* _WORK TO DO_: Reproduce the entries below with every occurrence of "checkbox" swapped for "tick box" and nothing else altered.

* _STORED DATA_:
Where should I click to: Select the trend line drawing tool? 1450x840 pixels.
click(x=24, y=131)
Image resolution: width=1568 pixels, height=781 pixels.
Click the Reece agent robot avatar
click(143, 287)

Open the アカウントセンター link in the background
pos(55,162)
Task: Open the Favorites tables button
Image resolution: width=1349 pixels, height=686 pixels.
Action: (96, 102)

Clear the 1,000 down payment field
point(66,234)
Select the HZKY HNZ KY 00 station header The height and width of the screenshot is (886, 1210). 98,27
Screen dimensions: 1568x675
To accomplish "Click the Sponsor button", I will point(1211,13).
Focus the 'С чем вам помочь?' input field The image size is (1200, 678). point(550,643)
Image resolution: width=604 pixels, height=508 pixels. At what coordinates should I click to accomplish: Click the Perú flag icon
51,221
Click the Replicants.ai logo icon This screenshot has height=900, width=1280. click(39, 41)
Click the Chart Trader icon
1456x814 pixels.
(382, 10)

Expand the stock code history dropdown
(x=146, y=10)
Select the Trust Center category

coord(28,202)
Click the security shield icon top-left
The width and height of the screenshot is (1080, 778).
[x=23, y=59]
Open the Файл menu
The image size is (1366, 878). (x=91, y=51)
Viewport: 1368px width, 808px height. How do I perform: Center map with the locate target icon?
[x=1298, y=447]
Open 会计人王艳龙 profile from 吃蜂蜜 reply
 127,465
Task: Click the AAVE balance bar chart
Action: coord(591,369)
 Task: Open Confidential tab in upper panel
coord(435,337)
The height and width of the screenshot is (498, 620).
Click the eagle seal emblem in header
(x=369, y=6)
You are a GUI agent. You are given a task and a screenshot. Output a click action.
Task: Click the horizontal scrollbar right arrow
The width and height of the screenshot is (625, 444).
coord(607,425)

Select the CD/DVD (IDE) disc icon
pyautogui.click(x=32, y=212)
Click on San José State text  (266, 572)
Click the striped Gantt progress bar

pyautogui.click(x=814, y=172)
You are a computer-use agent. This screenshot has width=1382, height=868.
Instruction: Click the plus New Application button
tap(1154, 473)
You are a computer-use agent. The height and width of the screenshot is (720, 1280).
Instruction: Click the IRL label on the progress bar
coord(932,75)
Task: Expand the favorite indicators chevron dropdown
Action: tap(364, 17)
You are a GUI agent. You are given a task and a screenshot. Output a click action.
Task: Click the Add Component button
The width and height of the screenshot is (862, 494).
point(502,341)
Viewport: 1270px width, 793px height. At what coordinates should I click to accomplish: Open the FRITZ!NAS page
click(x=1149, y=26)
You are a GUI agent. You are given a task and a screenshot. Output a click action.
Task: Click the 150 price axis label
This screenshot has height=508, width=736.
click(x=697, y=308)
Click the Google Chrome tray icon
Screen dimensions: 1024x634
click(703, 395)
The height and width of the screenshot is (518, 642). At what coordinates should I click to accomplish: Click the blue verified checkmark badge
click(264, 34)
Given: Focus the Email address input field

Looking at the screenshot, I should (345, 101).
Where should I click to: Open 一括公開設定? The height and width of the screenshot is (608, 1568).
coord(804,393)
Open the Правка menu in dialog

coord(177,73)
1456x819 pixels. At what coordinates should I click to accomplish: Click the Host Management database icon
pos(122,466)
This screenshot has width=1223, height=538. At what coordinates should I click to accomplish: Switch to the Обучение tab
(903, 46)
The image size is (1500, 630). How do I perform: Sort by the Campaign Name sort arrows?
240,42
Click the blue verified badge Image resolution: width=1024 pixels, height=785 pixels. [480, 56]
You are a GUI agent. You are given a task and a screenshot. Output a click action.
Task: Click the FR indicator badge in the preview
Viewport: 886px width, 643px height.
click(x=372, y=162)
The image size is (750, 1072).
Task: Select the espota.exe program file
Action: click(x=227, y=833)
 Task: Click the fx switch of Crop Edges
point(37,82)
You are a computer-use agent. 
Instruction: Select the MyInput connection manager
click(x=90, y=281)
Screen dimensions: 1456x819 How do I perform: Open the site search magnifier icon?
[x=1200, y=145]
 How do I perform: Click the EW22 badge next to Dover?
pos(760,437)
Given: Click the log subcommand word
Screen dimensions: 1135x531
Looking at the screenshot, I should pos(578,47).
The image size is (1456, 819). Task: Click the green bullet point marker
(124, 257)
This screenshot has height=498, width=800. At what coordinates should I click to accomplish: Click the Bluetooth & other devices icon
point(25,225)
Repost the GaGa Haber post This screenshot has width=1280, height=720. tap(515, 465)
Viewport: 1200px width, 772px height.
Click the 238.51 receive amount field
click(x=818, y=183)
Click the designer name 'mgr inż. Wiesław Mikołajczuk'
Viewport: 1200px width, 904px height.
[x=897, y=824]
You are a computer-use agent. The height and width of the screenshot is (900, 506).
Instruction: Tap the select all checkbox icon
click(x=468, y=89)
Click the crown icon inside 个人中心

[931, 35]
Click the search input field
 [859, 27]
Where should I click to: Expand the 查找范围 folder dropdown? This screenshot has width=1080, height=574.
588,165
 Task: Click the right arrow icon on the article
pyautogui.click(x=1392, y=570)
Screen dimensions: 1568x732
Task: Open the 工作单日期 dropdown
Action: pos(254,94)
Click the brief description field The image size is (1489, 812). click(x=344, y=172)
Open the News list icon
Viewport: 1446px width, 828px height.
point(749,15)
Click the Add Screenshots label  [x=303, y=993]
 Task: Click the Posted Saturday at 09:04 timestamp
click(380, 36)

* _ANSWER TO THIS EXERCISE_:
Where should I click to: Select the trend line drawing tool? 1450x840 pixels.
click(x=24, y=131)
Image resolution: width=1568 pixels, height=781 pixels.
Click the Reece agent robot avatar
click(143, 287)

Open the アカウントセンター link in the background
pos(55,162)
Task: Open the Favorites tables button
Image resolution: width=1349 pixels, height=686 pixels.
Action: (96, 102)

Clear the 1,000 down payment field
point(66,234)
Select the HZKY HNZ KY 00 station header The height and width of the screenshot is (886, 1210). 98,27
Screen dimensions: 1568x675
To accomplish "Click the Sponsor button", I will point(1211,13).
Focus the 'С чем вам помочь?' input field The image size is (1200, 678). point(550,643)
Image resolution: width=604 pixels, height=508 pixels. At what coordinates should I click to accomplish: Click the Perú flag icon
51,221
Click the Replicants.ai logo icon This screenshot has height=900, width=1280. click(39, 41)
Click the Chart Trader icon
1456x814 pixels.
(382, 10)

Expand the stock code history dropdown
(x=146, y=10)
Select the Trust Center category

coord(28,202)
Click the security shield icon top-left
The width and height of the screenshot is (1080, 778).
[x=23, y=59]
Open the Файл menu
The image size is (1366, 878). (x=91, y=51)
Viewport: 1368px width, 808px height. How do I perform: Center map with the locate target icon?
[x=1298, y=447]
Open 会计人王艳龙 profile from 吃蜂蜜 reply
 127,465
Task: Click the AAVE balance bar chart
Action: coord(591,369)
 Task: Open Confidential tab in upper panel
coord(435,337)
The height and width of the screenshot is (498, 620).
Click the eagle seal emblem in header
(x=369, y=6)
You are a GUI agent. You are given a task and a screenshot. Output a click action.
Task: Click the horizontal scrollbar right arrow
The width and height of the screenshot is (625, 444).
coord(607,425)

Select the CD/DVD (IDE) disc icon
pyautogui.click(x=32, y=212)
Click on San José State text  (266, 572)
Click the striped Gantt progress bar

pyautogui.click(x=814, y=172)
You are a computer-use agent. This screenshot has width=1382, height=868.
Instruction: Click the plus New Application button
tap(1154, 473)
You are a computer-use agent. The height and width of the screenshot is (720, 1280).
Instruction: Click the IRL label on the progress bar
coord(932,75)
Task: Expand the favorite indicators chevron dropdown
Action: tap(364, 17)
You are a GUI agent. You are given a task and a screenshot. Output a click action.
Task: Click the Add Component button
The width and height of the screenshot is (862, 494).
point(502,341)
Viewport: 1270px width, 793px height. At what coordinates should I click to accomplish: Open the FRITZ!NAS page
click(x=1149, y=26)
You are a GUI agent. You are given a task and a screenshot. Output a click action.
Task: Click the 150 price axis label
This screenshot has height=508, width=736.
click(x=697, y=308)
Click the Google Chrome tray icon
Screen dimensions: 1024x634
click(703, 395)
The height and width of the screenshot is (518, 642). At what coordinates should I click to accomplish: Click the blue verified checkmark badge
click(264, 34)
Given: Focus the Email address input field

Looking at the screenshot, I should (345, 101).
Where should I click to: Open 一括公開設定? The height and width of the screenshot is (608, 1568).
coord(804,393)
Open the Правка menu in dialog

coord(177,73)
1456x819 pixels. At what coordinates should I click to accomplish: Click the Host Management database icon
pos(122,466)
This screenshot has width=1223, height=538. At what coordinates should I click to accomplish: Switch to the Обучение tab
(903, 46)
The image size is (1500, 630). How do I perform: Sort by the Campaign Name sort arrows?
240,42
Click the blue verified badge Image resolution: width=1024 pixels, height=785 pixels. [480, 56]
You are a GUI agent. You are given a task and a screenshot. Output a click action.
Task: Click the FR indicator badge in the preview
Viewport: 886px width, 643px height.
click(x=372, y=162)
The image size is (750, 1072).
Task: Select the espota.exe program file
Action: click(x=227, y=833)
 Task: Click the fx switch of Crop Edges
point(37,82)
You are a computer-use agent. 
Instruction: Select the MyInput connection manager
click(x=90, y=281)
Screen dimensions: 1456x819 How do I perform: Open the site search magnifier icon?
[x=1200, y=145]
 How do I perform: Click the EW22 badge next to Dover?
pos(760,437)
Given: Click the log subcommand word
Screen dimensions: 1135x531
Looking at the screenshot, I should pos(578,47).
The image size is (1456, 819). Task: Click the green bullet point marker
(124, 257)
This screenshot has height=498, width=800. At what coordinates should I click to accomplish: Click the Bluetooth & other devices icon
point(25,225)
Repost the GaGa Haber post This screenshot has width=1280, height=720. tap(515, 465)
Viewport: 1200px width, 772px height.
Click the 238.51 receive amount field
click(x=818, y=183)
Click the designer name 'mgr inż. Wiesław Mikołajczuk'
Viewport: 1200px width, 904px height.
[x=897, y=824]
You are a computer-use agent. The height and width of the screenshot is (900, 506).
Instruction: Tap the select all tick box icon
click(x=468, y=89)
Click the crown icon inside 个人中心

[931, 35]
Click the search input field
 [859, 27]
Where should I click to: Expand the 查找范围 folder dropdown? This screenshot has width=1080, height=574.
588,165
 Task: Click the right arrow icon on the article
pyautogui.click(x=1392, y=570)
Screen dimensions: 1568x732
Task: Open the 工作单日期 dropdown
Action: pos(254,94)
Click the brief description field The image size is (1489, 812). click(x=344, y=172)
Open the News list icon
Viewport: 1446px width, 828px height.
point(749,15)
Click the Add Screenshots label  [x=303, y=993]
 Task: Click the Posted Saturday at 09:04 timestamp
click(380, 36)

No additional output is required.